Candlestick patterns can give you invaluable insight into price action at a glance. While the basic candlestick patterns can tell you what the market is thinking, they often generate false signals because they are so common. Here we introduce you to more advanced candlestick patterns, with a higher degree of reliability, as well as explore how they can be combined with gaps to produce profitable trading strategies.
Island Reversal Patterns
Island reversals are strong short-term trend reversal indicators. They are identified by a gap between a reversal candlestick and two candles on either side of it. Here are two examples that occurred on the chart of Doral Financial (DRL).
Figure 1 |
Figure 2 |
Here are some important things you need to consider when using this pattern:
- Entry: Confirming the reversal pattern – When looking for an island reversal, you are looking for indecision and a battle between bulls and bears. This type of scenario is best characterized by a long-ended doji candle that has high volume occurring after a long prior trend; it is important to look for these three elements to confirm any potential reversal pattern.
- Exit: Defining the target and stop – In most cases, you will see a sharp reversal (as seen in Figs. 1 and 2) when using this pattern. This reversal pattern does not necessarily indicate a medium- or long-term reversal, so it would be prudent to exit your position after the swing move has been made. If the next candle ever fills the gap, then the reversal pattern is invalidated, and you should exit prudently.
Island reversals can also occur in "clusters" – that is, in a multi-candle reversal pattern, such as an engulfing, as opposed to a single candle reversal. Clusters are easier to spot, but they often result in weaker reversals that are not as sharp and take longer to occur.
Hook Reversal Patterns
Hook reversals are short- to medium-term reversal patterns. They are identified by a higher low and a lower high compared to the previous day. Figures 3 and 4 are two examples that occurred on the chart of Microsoft Corp. (MSFT).
Figure 3 |
Figure 4 |
There are several important things to remember when using this pattern:
- Entry: Confirming the reversal pattern – If the pattern occurs after an uptrend, then the open must be near the prior high, and the low must be near the prior low. If the pattern occurs after a downtrend, then the opposite is true. As with the island reversal pattern, we are also looking for high volume on this second candle. Finally, the stronger the prior trend, the more reliable the reversal pattern.
- Exit: Defining the target and stop - In most cases, you will see a sharp reversal (as seen in Figs. 3 and 4) when using this pattern. If the next candle shows a strong continuation of the prior trend, then the reversal pattern is invalidated, and you should exit quickly, but prudently.
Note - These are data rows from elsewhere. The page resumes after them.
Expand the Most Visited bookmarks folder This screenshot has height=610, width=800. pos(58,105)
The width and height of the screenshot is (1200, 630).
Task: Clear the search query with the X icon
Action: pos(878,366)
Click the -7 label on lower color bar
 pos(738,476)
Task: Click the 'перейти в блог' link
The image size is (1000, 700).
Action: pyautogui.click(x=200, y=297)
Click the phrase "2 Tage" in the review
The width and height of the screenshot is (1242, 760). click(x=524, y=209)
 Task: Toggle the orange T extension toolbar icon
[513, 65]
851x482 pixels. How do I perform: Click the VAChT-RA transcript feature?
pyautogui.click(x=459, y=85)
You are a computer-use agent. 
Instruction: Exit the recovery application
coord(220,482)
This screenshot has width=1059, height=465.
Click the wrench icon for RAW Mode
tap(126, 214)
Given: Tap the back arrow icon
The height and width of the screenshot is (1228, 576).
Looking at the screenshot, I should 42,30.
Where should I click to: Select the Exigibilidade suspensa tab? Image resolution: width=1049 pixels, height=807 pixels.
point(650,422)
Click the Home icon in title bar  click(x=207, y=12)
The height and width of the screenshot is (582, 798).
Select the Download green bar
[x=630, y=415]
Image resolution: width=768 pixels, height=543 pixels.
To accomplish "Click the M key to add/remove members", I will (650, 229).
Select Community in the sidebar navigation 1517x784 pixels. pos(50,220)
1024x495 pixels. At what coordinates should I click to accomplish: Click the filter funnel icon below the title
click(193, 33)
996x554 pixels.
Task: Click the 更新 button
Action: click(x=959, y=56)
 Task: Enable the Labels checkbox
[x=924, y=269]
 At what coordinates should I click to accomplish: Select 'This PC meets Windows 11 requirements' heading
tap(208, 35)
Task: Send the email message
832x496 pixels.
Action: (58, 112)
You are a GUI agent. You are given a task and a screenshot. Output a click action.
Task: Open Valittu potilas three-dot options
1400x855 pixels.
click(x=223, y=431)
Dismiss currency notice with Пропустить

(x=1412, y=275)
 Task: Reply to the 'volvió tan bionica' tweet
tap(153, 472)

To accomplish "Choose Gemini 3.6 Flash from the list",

San-Ku (Three Gaps) Patterns
San-ku patterns are anticipatory trend reversal indicators. In other words, they do not indicate an exact point of reversal; rather, they indicate that a reversal is likely to occur in the near future. They are identified by three gaps within a strong trend. Here is an example that occurred on the chart of Microsoft Corp. (MSFT).
Figure 5 |
Here are some important things to remember when using this pattern:
- Entry: Confirming the reversal pattern – This pattern operates on the premise that prices are likely to retreat after sharp moves because traders are likely to start booking profits. Therefore, this pattern is best used with other exhaustion indicators. So, look for extremes being reached in indicators such as the RSI (relative strength index), MACD (moving average convergence divergence) crossovers, and other such indicators. It is also useful to look for volume patterns that suggest exhaustion.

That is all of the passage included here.